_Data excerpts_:

========================================================================

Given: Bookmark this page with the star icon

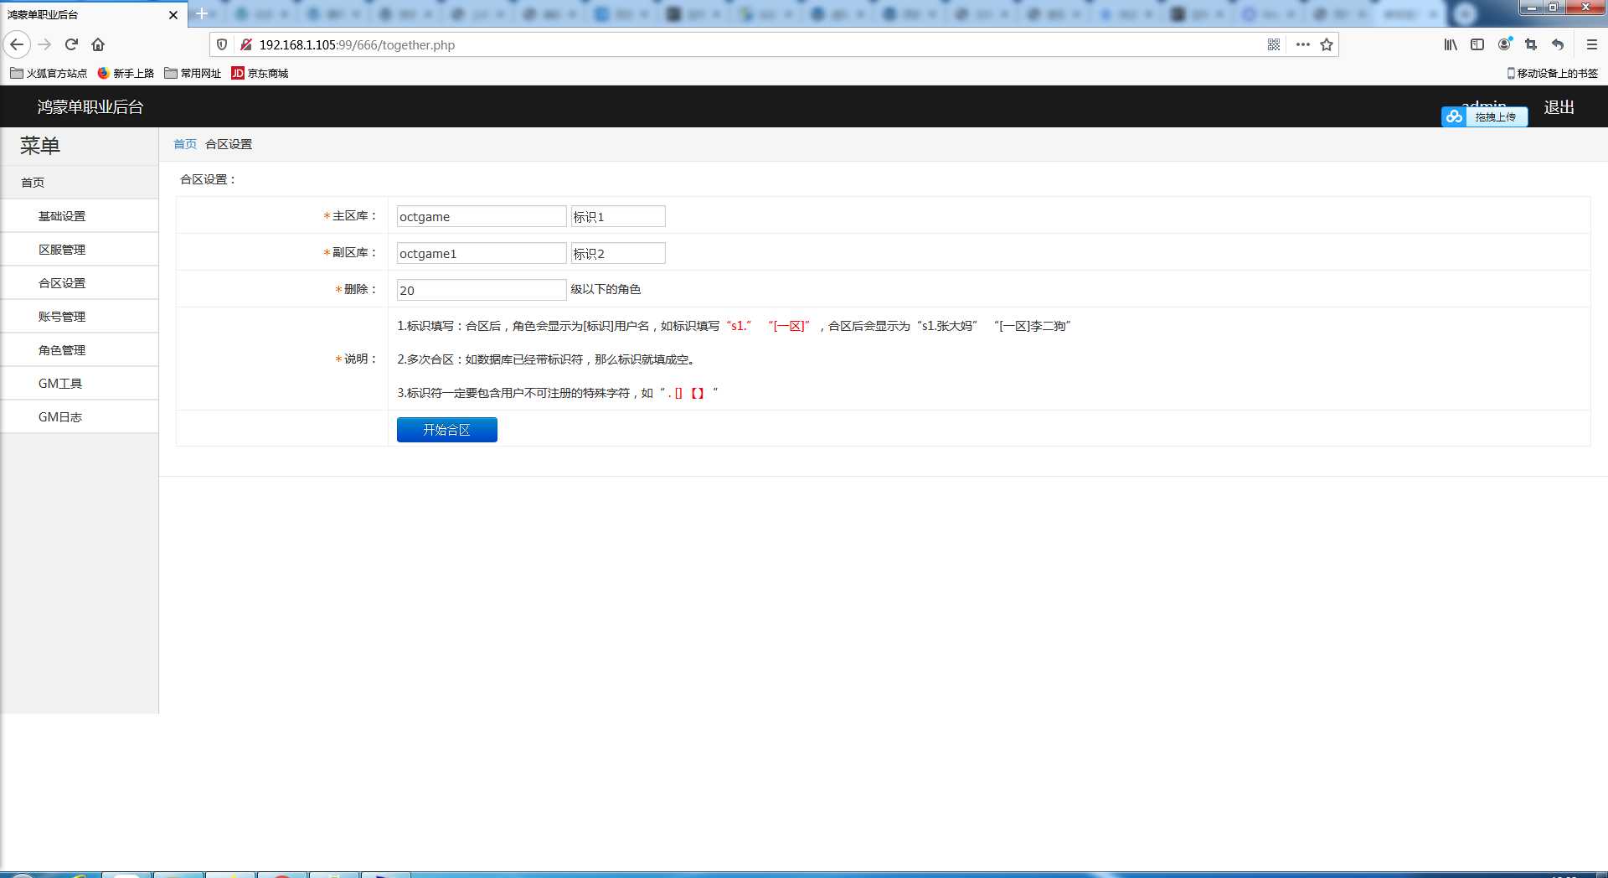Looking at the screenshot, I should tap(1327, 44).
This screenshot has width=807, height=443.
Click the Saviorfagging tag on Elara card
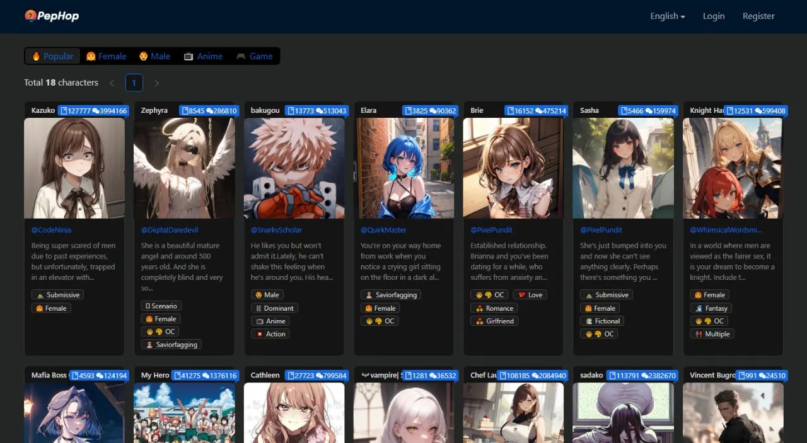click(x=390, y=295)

========================================================================

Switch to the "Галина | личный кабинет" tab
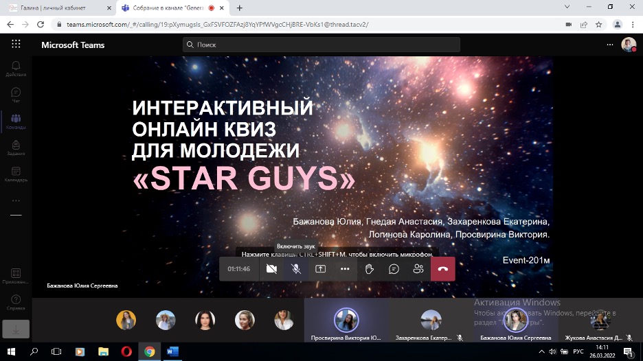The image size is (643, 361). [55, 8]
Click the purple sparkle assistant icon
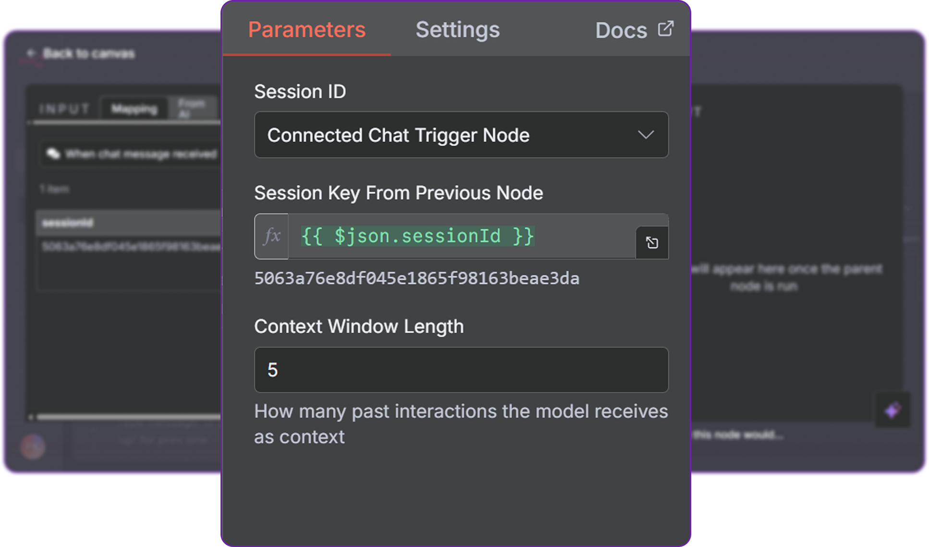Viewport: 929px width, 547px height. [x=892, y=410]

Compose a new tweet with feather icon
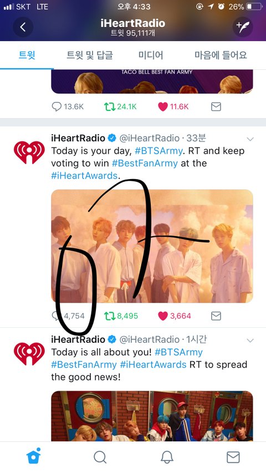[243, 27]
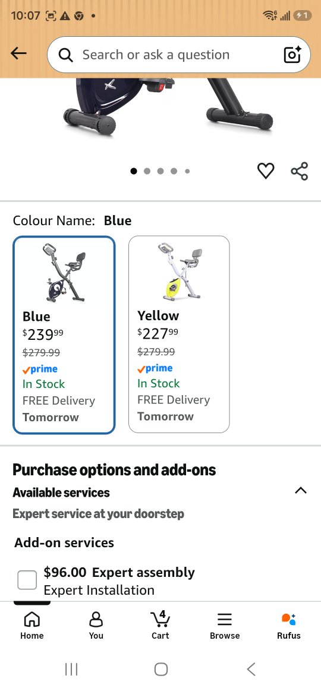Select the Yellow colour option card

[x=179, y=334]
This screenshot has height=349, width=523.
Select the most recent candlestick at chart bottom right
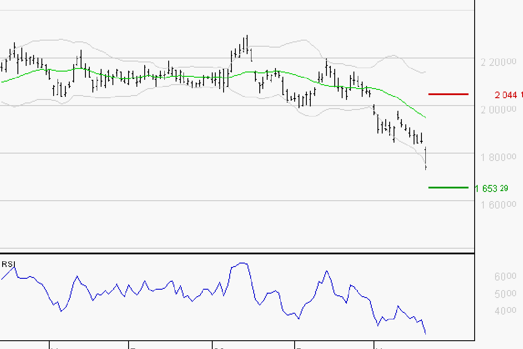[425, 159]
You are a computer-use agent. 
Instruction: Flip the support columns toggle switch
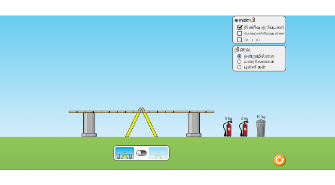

========================================================================

_TO DO_: Copy only what runs above from the line containing "Compose a new tweet with feather icon" through the line containing "Instruction: Flip the", exactly. Leave out the pictures.

_SOLVED PROBLEM_:
Compose a new tweet with feather icon
[243, 27]
Select the Yellow colour option card

[x=179, y=334]
This screenshot has height=349, width=523.
Select the most recent candlestick at chart bottom right
[425, 159]
You are a computer-use agent. 
Instruction: Flip the support columns toggle switch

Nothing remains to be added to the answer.